[WORKING DATA — start]
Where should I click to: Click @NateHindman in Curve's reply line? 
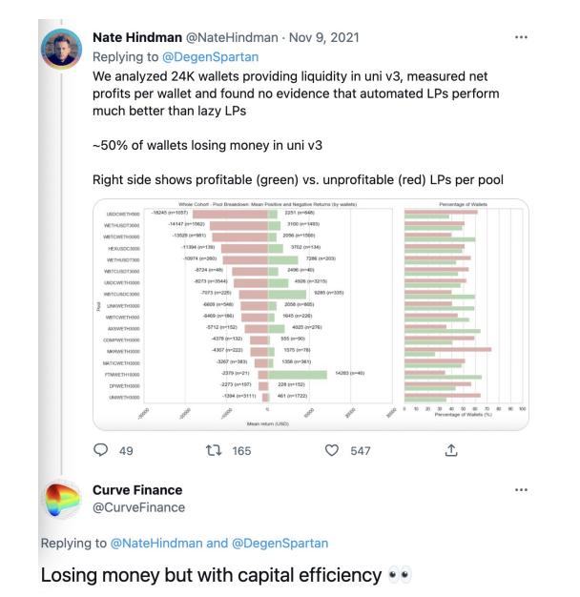point(149,543)
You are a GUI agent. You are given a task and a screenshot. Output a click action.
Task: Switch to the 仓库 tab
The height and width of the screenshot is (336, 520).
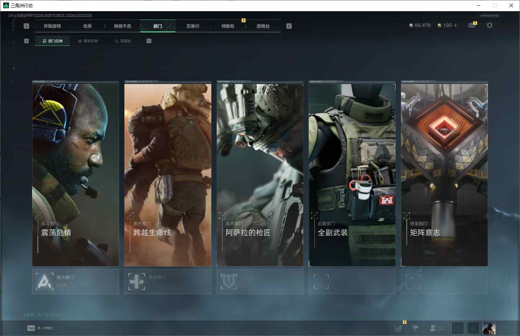click(87, 26)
[WORKING DATA — finish]
§ **YOUR TASK**
Exactly as given, transcribe every line of the data, but not its images.

§ **TASK RESULT**
Where should I click to: Click @NateHindman in Curve's reply line? 
point(149,543)
You are a GUI agent. You are given a task and a screenshot. Output a click action.
Task: Switch to the 仓库 tab
The height and width of the screenshot is (336, 520).
click(87, 26)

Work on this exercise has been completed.